You can hear and read her inauguration poem, to be published in her first collected volume this September, below:
The Hill We Climb
by Amanda Gorman
When day comes, we ask ourselves:
Where can we find light in this never-ending shade?
The loss we carry, a sea we must wade.
We've braved the belly of the beast.
We've learned that quiet isn't always peace.
And the norms and notions of what just is, isn't always justice.
And yet the dawn is ours before we knew it.
Somehow we do it, somehow we've weathered and witnessed
A nation that isn't broken, but simply unfinished.
We, the successors of a country and a time,
Where a skinny black girl descended from slaves and raised by a single mother
Can dream of becoming president only to find herself reciting for one.
And yes, we are far from polished, far from pristine,
But that doesn't mean we are striving to form a union that is perfect.
We are striving to forge our union with purpose,
To compose a country, committed to all cultures, colors, characters, and conditions of man.
And so we lift our gaze not to what stands between us, but what stands before us.
We close the divide because we know to put our future first,
We must first put our differences aside.
We lay down our arms so we can reach out our arms to one another.
We seek harm to none and harmony for all.
Let the globe, if nothing else, say this is true:
That even as we grieved, we grew.
That even as we hurt, we hoped.
That even as we tired, we tried.
That we'll forever be tied together victorious.
Not because we will never again know defeat,
But because we will never again sow division.
Scripture tells us to envision that everyone
Shall sit under their own vine and fig tree and no one shall make them afraid.
If we're to live up to our own time,
Then victory won't lie in the blade, but in all the bridges we've made.
That is the promised glade, the hill we climb, if only we dare.
It's because being American is more than a pride we inherit,
It's the past we step into and how we repair it.
We've seen a force that would shatter our nation rather than share it,
Would destroy our country if it meant delaying democracy.
And this effort very nearly succeeded,
But while democracy can be periodically delayed,
It can never be permanently defeated.
In this truth, in this faith, we trust, for while we have our eyes on the future,
History has its eyes on us.
This is the era of just redemption, we feared in its inception.
We did not feel prepared to be the heirs of such a terrifying hour.
But within it, we found the power
To author a new chapter, to offer hope and laughter to ourselves.

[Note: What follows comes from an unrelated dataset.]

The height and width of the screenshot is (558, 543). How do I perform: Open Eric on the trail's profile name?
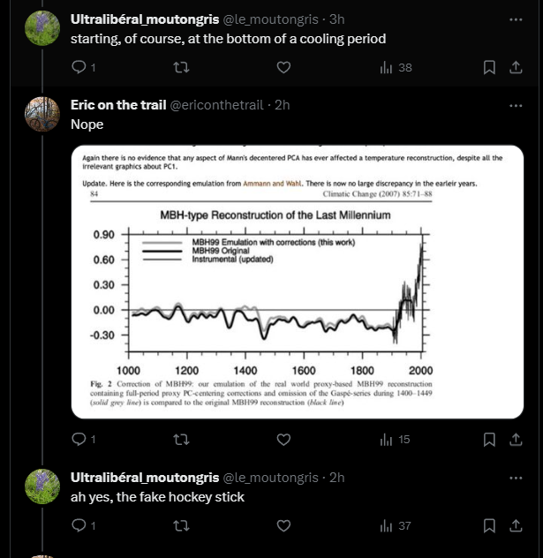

So while once we asked, how could we possibly prevail over catastrophe?
Now we assert how could catastrophe possibly prevail over us?
We will not march back to what was,
But moved to what shall be a country that is bruised but whole,
Benevolent but bold, fierce and free.
We will not be turned around or interrupted by intimidation
because we know our inaction and inertia
will be the inheritance of the next generation.
Our blunders become their burdens. But one thing is certain.
If we merge mercy with might, and might with right,
Then love becomes our legacy and change our children's birthright.
So let us leave behind a country better than one we were left.
With every breath from my bronze pounded chest,
We will raise this wounded world into a wondrous one.
We will rise from the gold-limned hills of the West.
We will rise from the windswept Northeast
Where our forefathers first realized revolution.
We will rise from the lake-rimmed cities of the Midwestern states.
We will rise from the sun-baked South.
We will rebuild, reconcile and recover,
In every known nook of our nation in every corner called our country.
Our people diverse and beautiful will emerged, battered and beautiful.
When day comes, we step out of the shade, aflame and unafraid.
The new dawn blooms as we free it.
For there is always light, if only we're brave enough to see it.
If only we're brave enough to be it.